It’s interesting that you should write to ask this question now since I have recently been wondering about this same question. What does it mean to be made whole? I’m using these online Bible study tools. I typed in “whole”, checked the “use study tools box” chose the new Testament and the King James Version. Using this tool tells us that the Greek word for whole associated with this verse (Luke 27:19) is sojo. The lexicon gives these definitions: to save, keep safe and sound, to rescue from danger or destruction

  1. one (from injury or peril)
    • To save a suffering one (from perishing), i.e. one suffering from disease, to make well, heal, restore to health.
    • To preserve one who is in danger of destruction, to save or rescue.
  2. To save in the technical biblical sense.
    • Negatively 1b
  3. To deliver from the penalties of the Messianic. judgment 1b
  4. To save from the evils that obstruct the reception of the Messianic deliverance.
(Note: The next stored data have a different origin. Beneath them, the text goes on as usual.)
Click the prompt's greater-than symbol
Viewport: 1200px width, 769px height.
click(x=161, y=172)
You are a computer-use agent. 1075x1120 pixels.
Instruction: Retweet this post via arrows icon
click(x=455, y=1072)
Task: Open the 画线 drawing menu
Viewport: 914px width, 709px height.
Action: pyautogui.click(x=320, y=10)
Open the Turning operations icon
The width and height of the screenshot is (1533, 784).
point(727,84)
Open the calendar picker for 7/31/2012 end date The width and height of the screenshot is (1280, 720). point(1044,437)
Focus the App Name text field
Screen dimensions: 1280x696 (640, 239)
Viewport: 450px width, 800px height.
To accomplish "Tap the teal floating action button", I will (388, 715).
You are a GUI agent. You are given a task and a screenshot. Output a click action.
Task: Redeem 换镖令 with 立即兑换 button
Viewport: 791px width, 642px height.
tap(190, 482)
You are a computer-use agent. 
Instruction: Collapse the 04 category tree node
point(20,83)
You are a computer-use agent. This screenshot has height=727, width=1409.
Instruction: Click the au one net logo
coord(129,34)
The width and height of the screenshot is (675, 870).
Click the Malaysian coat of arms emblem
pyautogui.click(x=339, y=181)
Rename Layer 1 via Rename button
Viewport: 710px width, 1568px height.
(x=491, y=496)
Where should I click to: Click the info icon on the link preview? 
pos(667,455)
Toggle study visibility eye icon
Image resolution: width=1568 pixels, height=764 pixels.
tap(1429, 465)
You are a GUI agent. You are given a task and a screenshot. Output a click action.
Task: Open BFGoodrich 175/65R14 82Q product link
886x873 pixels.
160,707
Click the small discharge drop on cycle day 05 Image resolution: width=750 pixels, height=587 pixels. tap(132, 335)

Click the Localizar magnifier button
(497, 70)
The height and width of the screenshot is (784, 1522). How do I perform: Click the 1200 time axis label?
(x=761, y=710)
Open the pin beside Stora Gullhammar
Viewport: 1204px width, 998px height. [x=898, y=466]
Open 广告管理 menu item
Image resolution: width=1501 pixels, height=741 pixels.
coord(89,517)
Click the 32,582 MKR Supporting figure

Note the relationship to spiritual healing and salvation in a Christian sense. This verse refers to the one leper in ten who returned to thank Christ for his physical healing. Christ then uses the word for salvation and spiritual healing when he tells him he has been made whole by his faith. Notice a different Greek word, hugies, is used in Mark 3:5 when Christ heals the hand of a man with palsy. The word is used specifically to refer to the hand being healed. Definition: sound of a man who is sound in body to make one whole i.e. restore him to health The only way to determine which word is used where is to click on each word and then read the verses associated with it. An interesting study. You’ll enjoy it. Go to to begin.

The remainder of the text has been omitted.